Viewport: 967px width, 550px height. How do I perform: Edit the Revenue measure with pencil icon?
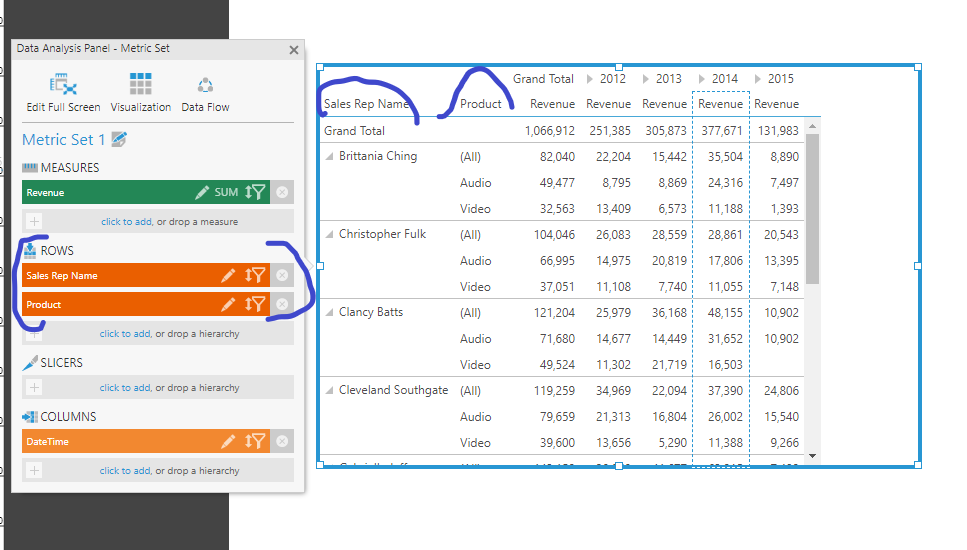tap(202, 193)
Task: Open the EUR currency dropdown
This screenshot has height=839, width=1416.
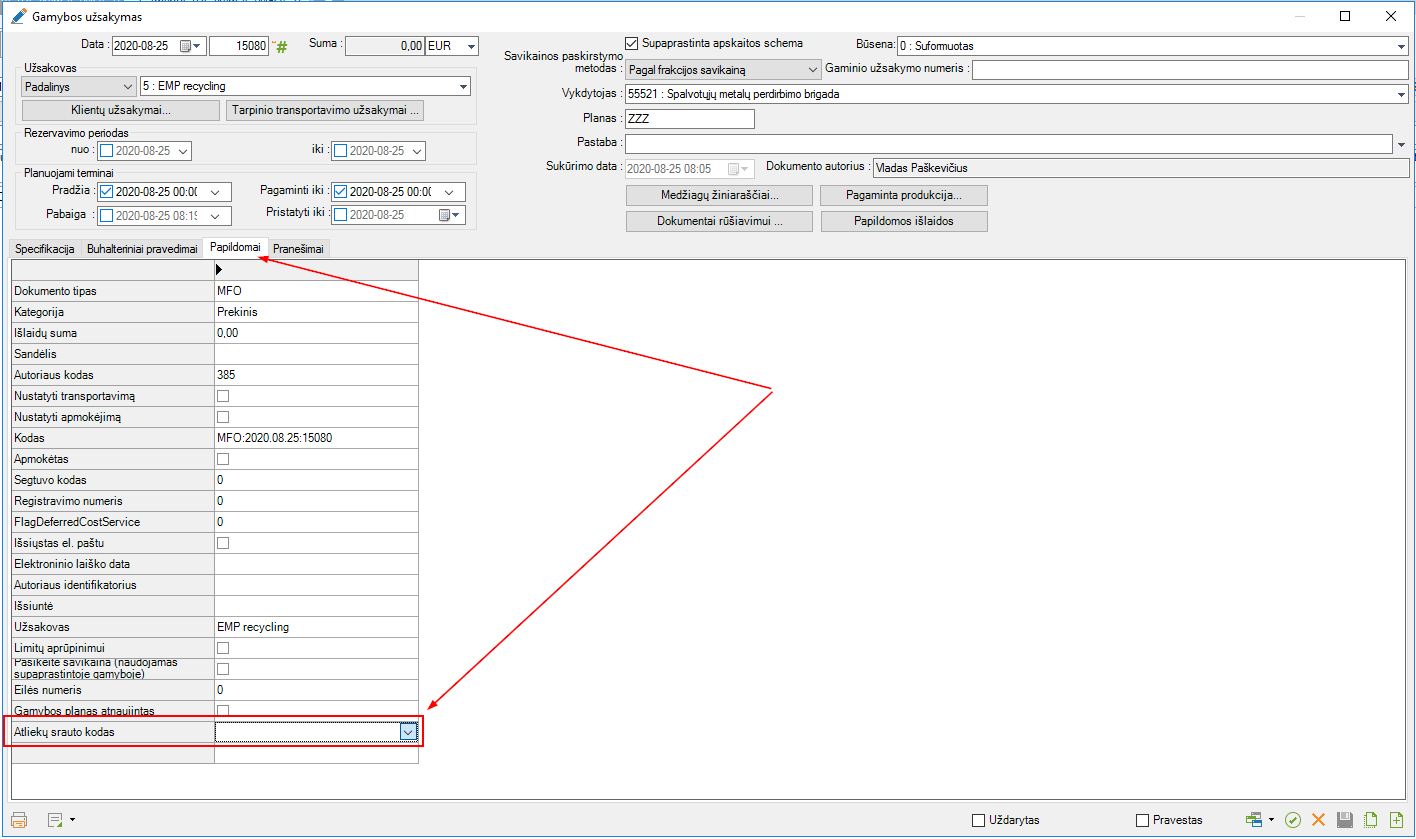Action: 471,46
· · ·
**Exercise**. The entries above need to be output again in full, exactly, and without pictures.

**Result of this exercise**.
Viewport: 967px width, 550px height. How do I perform: Edit the Revenue measure with pencil icon?
tap(202, 193)
Task: Open the EUR currency dropdown
This screenshot has height=839, width=1416.
Action: 471,46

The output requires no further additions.